- ABOUT THIS TASK -
Every line of the data below should be printed exactly.

[Opening ENTRIES PROVIDED section]

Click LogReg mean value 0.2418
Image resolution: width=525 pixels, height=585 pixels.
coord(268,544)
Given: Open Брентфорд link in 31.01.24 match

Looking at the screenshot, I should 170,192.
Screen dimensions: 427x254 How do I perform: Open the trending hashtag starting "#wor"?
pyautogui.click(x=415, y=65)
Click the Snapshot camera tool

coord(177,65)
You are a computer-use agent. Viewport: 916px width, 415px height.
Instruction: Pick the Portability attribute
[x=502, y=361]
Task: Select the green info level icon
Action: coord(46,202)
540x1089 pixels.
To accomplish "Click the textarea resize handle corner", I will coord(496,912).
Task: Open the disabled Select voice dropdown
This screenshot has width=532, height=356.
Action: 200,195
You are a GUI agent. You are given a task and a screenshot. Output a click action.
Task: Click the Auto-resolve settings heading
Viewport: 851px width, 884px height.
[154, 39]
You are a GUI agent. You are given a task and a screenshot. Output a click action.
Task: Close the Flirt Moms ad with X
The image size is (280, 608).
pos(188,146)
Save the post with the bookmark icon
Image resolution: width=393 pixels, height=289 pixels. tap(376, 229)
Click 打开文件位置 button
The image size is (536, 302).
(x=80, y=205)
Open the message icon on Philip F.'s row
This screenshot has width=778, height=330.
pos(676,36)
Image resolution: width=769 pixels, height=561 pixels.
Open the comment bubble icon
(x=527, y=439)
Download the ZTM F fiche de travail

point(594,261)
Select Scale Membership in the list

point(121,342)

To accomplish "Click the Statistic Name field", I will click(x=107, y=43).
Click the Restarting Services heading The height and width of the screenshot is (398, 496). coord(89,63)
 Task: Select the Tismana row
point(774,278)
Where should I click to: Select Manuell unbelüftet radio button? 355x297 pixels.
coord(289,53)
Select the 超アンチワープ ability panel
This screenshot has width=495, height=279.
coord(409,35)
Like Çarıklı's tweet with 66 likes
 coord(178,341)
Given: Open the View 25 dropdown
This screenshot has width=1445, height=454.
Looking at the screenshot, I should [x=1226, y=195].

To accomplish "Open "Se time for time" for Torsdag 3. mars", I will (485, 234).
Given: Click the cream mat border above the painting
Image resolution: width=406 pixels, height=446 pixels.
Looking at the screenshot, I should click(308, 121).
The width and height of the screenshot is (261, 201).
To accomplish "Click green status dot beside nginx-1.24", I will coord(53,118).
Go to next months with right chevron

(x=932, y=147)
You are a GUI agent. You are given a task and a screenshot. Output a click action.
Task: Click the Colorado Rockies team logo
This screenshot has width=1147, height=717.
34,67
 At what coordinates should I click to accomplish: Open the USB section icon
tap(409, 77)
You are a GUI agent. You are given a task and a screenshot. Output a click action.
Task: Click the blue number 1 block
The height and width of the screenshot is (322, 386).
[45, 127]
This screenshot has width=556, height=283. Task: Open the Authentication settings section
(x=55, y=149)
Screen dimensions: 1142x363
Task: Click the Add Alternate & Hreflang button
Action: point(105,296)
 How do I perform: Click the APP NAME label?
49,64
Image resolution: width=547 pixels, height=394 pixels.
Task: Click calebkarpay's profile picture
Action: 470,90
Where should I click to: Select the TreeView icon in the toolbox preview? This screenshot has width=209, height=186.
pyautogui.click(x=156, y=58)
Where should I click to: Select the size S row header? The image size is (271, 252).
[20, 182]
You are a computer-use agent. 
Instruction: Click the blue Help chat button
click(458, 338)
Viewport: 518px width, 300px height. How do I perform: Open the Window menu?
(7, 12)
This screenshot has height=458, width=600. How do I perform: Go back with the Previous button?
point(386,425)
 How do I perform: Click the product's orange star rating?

[Closing ENTRIES PROVIDED section]

- WRITTEN RESPONSE -
Click LogReg mean value 0.2418
Image resolution: width=525 pixels, height=585 pixels.
coord(268,544)
Given: Open Брентфорд link in 31.01.24 match

Looking at the screenshot, I should 170,192.
Screen dimensions: 427x254 How do I perform: Open the trending hashtag starting "#wor"?
pyautogui.click(x=415, y=65)
Click the Snapshot camera tool

coord(177,65)
You are a computer-use agent. Viewport: 916px width, 415px height.
Instruction: Pick the Portability attribute
[x=502, y=361]
Task: Select the green info level icon
Action: coord(46,202)
540x1089 pixels.
To accomplish "Click the textarea resize handle corner", I will coord(496,912).
Task: Open the disabled Select voice dropdown
This screenshot has width=532, height=356.
Action: 200,195
You are a GUI agent. You are given a task and a screenshot. Output a click action.
Task: Click the Auto-resolve settings heading
Viewport: 851px width, 884px height.
[154, 39]
You are a GUI agent. You are given a task and a screenshot. Output a click action.
Task: Close the Flirt Moms ad with X
The image size is (280, 608).
pos(188,146)
Save the post with the bookmark icon
Image resolution: width=393 pixels, height=289 pixels. tap(376, 229)
Click 打开文件位置 button
The image size is (536, 302).
(x=80, y=205)
Open the message icon on Philip F.'s row
This screenshot has width=778, height=330.
pos(676,36)
Image resolution: width=769 pixels, height=561 pixels.
Open the comment bubble icon
(x=527, y=439)
Download the ZTM F fiche de travail

point(594,261)
Select Scale Membership in the list

point(121,342)

To accomplish "Click the Statistic Name field", I will click(x=107, y=43).
Click the Restarting Services heading The height and width of the screenshot is (398, 496). coord(89,63)
 Task: Select the Tismana row
point(774,278)
Where should I click to: Select Manuell unbelüftet radio button? 355x297 pixels.
coord(289,53)
Select the 超アンチワープ ability panel
This screenshot has width=495, height=279.
coord(409,35)
Like Çarıklı's tweet with 66 likes
 coord(178,341)
Given: Open the View 25 dropdown
This screenshot has width=1445, height=454.
Looking at the screenshot, I should [x=1226, y=195].

To accomplish "Open "Se time for time" for Torsdag 3. mars", I will (485, 234).
Given: Click the cream mat border above the painting
Image resolution: width=406 pixels, height=446 pixels.
Looking at the screenshot, I should click(308, 121).
The width and height of the screenshot is (261, 201).
To accomplish "Click green status dot beside nginx-1.24", I will coord(53,118).
Go to next months with right chevron

(x=932, y=147)
You are a GUI agent. You are given a task and a screenshot. Output a click action.
Task: Click the Colorado Rockies team logo
This screenshot has width=1147, height=717.
34,67
 At what coordinates should I click to accomplish: Open the USB section icon
tap(409, 77)
You are a GUI agent. You are given a task and a screenshot. Output a click action.
Task: Click the blue number 1 block
The height and width of the screenshot is (322, 386).
[45, 127]
This screenshot has width=556, height=283. Task: Open the Authentication settings section
(x=55, y=149)
Screen dimensions: 1142x363
Task: Click the Add Alternate & Hreflang button
Action: point(105,296)
 How do I perform: Click the APP NAME label?
49,64
Image resolution: width=547 pixels, height=394 pixels.
Task: Click calebkarpay's profile picture
Action: 470,90
Where should I click to: Select the TreeView icon in the toolbox preview? This screenshot has width=209, height=186.
pyautogui.click(x=156, y=58)
Where should I click to: Select the size S row header? The image size is (271, 252).
[20, 182]
You are a computer-use agent. 
Instruction: Click the blue Help chat button
click(458, 338)
Viewport: 518px width, 300px height. How do I perform: Open the Window menu?
(7, 12)
This screenshot has height=458, width=600. How do I perform: Go back with the Previous button?
point(386,425)
 How do I perform: Click the product's orange star rating?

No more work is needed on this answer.